St-Emilion Premier Grand Cru Classé “A”.
Pomerol
Pomerol is by far the smallest of the great regions. It has 2 basic constituents that determine the character of its wines: the soil is thick, heavy clay and one grape variety dominates: Merlot. Pomerol wines are extremely soft, seductive and full of spice and vivid fruit. The production tends to be tiny in the area, so the wines are generally expensive. Indeed, Pomerol is home to some of the world’s most expensive wines such as Châteaux Pétrus and Le Pin, the latter producing little more than 500 cases each year. You will rarely see these wines in shops as they are snapped up years in advance of production. Look for more reasonably priced wines such as Petit-Village, Le Bon Pasteur and Clos René. The wines of Pomerol have never been classified.
Sauternes and Barsac
The Bordeaux area also produces world class white wines, though invariably in tiny quantities. The most famous of these are the sweet wines of Sauternes and Barsac, including the almost legendary Château d’Yquem. These luscious wines (also classified in 1855) are created by a particular and unpredictable fungus, called botrytis. Botrytis rots the grapes, leaving them high in sugar and glycerine which leads to their eventual silky, honeyed sweetness. The best dry white wines come from the Graves area. Though often of tremendous quality, these tend to be scarce and the famous names are very expensive.
The minor regions
From the inexpensive, soft, fruity and delicious wines of the Premières Côtes de Blaye in the north of the Bordeaux region, to the moderately-priced structured, tannic and impressive clarets of Fronsac or Lalande de Pomerol, the “lesser” red wines of Bordeaux are not to be despised. Whilst the finesse and breeding of the top classed growths might be missing, the red wines of the region are generally very reliable and well made.

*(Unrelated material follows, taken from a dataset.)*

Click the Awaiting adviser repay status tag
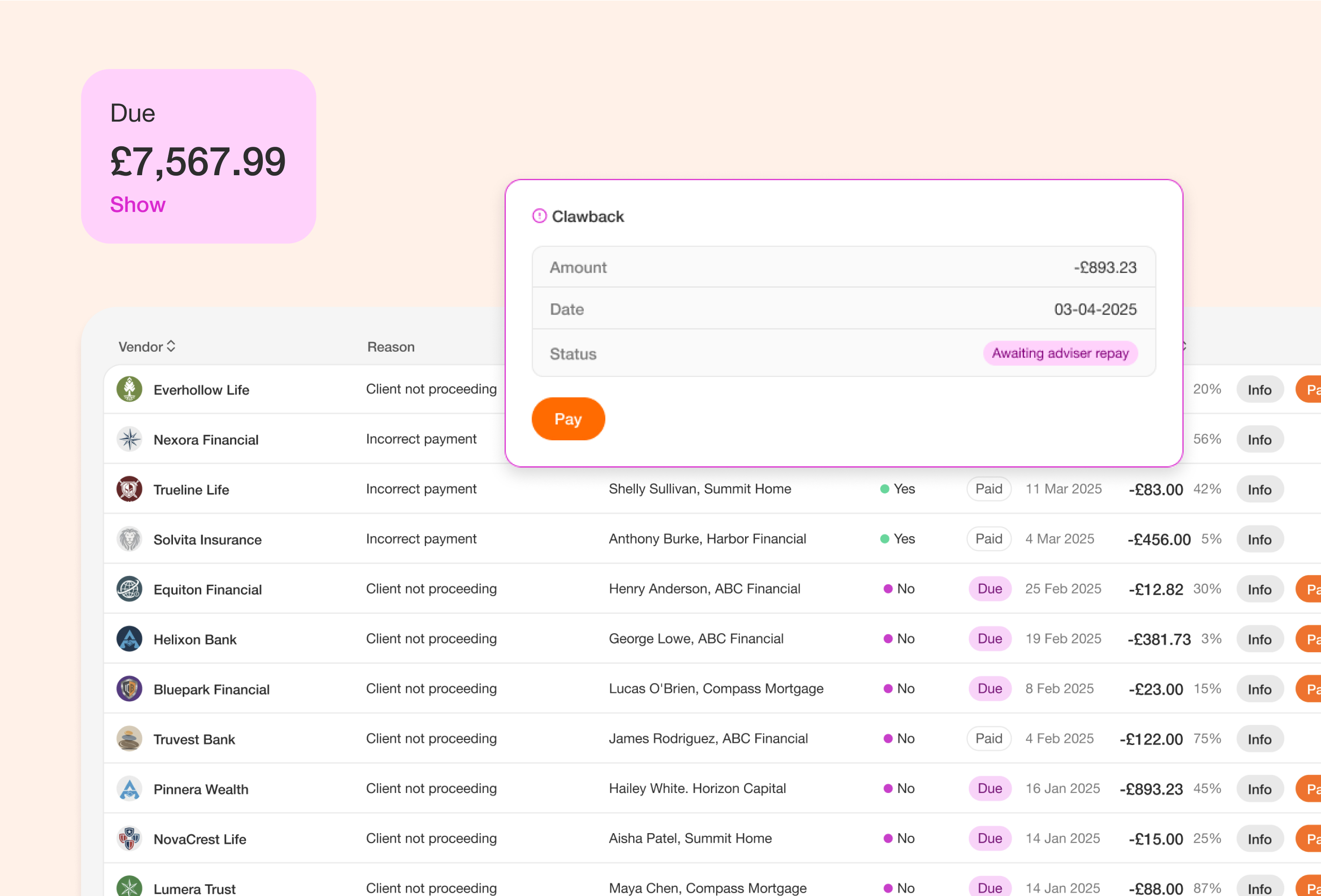click(x=1060, y=354)
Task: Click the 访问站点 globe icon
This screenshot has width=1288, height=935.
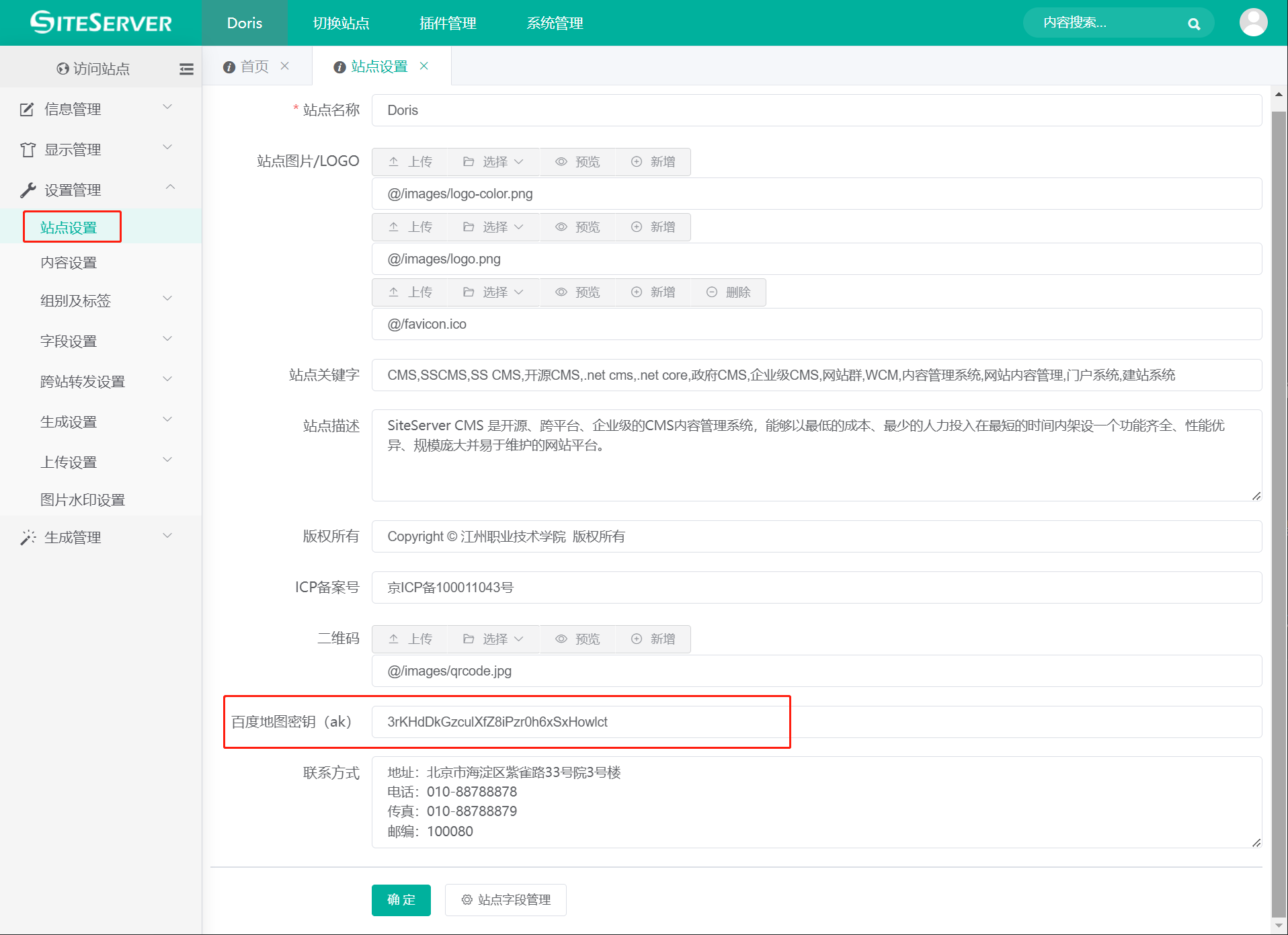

The dry whites of the region, from areas like Entre-Deux-Mers or simple AC Bordeaux can produce refreshing, zippy, occasionally slightly tart wines for drinking young. Areas around Sauternes, like Sainte-Croix-du-Mont or Loupiac which lie just across the Gironde, also produce sweet, sometimes botrytis affected wines that can be very good and are moderately priced. Rosé is also produced in the Bordeaux region, often from the Cabernet Sauvignon. It can be delicious stuff with bright, supple fruit and refreshing acidity.
Indeed, the Bordeaux Region and its Appellations are the epicenter of Fine Wine investment. A basic understanding of the region and the wines that are produced there, which we hope you have gained by reading the above information, is absolutely crucial for anyone who wishes to dabble in fine wine for investment purposes.